- **Exercise**
Give again, word for word, every line below from the one that has "Click the minus-circle icon on 清除全部" through the one that has "Given: Click the Peaks panel label", both included, and no others.

++++ Provided entries

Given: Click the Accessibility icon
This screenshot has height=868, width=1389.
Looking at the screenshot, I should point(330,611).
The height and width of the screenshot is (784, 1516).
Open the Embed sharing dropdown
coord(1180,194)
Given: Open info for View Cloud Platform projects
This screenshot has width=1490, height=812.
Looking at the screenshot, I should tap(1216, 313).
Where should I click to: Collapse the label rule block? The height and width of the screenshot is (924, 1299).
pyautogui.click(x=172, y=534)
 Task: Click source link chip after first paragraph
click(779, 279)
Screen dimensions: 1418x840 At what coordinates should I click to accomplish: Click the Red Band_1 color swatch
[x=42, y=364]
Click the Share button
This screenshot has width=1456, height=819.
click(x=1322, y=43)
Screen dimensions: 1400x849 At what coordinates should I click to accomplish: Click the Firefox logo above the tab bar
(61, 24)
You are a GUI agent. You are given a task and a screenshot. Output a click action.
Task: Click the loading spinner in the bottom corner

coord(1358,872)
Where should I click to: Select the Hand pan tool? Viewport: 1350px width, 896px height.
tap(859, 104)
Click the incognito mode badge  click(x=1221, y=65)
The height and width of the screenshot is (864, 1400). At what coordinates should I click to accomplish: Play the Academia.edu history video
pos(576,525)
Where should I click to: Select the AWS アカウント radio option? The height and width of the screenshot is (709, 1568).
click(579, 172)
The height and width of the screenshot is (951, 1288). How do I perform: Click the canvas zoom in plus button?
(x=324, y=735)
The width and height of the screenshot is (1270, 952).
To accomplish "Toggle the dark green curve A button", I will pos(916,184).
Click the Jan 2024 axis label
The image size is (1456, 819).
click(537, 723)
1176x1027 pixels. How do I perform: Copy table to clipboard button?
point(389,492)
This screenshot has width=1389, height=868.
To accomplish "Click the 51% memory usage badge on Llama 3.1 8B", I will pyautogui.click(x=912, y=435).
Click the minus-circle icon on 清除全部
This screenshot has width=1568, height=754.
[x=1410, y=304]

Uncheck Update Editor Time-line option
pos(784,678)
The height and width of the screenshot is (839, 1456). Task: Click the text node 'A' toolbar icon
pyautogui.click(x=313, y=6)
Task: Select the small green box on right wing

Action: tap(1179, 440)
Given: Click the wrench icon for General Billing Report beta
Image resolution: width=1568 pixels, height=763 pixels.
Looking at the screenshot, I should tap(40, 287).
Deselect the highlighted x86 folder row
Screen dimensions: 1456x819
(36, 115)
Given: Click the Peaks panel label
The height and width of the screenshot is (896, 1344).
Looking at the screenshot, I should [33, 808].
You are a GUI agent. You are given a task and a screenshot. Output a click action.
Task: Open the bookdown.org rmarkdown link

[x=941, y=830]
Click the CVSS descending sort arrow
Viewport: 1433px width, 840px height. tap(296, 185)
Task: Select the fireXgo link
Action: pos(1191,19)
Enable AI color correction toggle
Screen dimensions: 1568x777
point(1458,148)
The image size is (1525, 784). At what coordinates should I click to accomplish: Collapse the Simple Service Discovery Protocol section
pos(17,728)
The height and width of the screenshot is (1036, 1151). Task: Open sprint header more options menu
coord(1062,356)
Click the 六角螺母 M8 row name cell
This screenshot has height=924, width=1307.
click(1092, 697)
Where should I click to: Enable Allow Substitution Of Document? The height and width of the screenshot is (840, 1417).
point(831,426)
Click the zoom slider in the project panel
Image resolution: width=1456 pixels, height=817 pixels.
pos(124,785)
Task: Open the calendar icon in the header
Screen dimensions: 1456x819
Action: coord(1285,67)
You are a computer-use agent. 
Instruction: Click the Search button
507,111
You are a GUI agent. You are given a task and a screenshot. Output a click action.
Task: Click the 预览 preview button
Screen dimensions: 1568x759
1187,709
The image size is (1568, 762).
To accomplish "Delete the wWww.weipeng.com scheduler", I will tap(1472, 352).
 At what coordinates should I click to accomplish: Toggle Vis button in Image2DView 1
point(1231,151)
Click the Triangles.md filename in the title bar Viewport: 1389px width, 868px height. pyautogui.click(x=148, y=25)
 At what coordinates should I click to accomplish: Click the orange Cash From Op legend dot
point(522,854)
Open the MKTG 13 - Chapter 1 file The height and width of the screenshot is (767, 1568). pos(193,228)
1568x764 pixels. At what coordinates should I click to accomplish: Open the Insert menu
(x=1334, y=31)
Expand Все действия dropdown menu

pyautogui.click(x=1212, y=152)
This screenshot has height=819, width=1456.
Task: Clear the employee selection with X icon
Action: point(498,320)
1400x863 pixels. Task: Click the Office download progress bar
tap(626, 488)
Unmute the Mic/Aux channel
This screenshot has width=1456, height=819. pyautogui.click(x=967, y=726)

++++++++

- **Written answer**
Click the minus-circle icon on 清除全部
This screenshot has width=1568, height=754.
[x=1410, y=304]

Uncheck Update Editor Time-line option
pos(784,678)
The height and width of the screenshot is (839, 1456). Task: Click the text node 'A' toolbar icon
pyautogui.click(x=313, y=6)
Task: Select the small green box on right wing

Action: tap(1179, 440)
Given: Click the wrench icon for General Billing Report beta
Image resolution: width=1568 pixels, height=763 pixels.
Looking at the screenshot, I should tap(40, 287).
Deselect the highlighted x86 folder row
Screen dimensions: 1456x819
(36, 115)
Given: Click the Peaks panel label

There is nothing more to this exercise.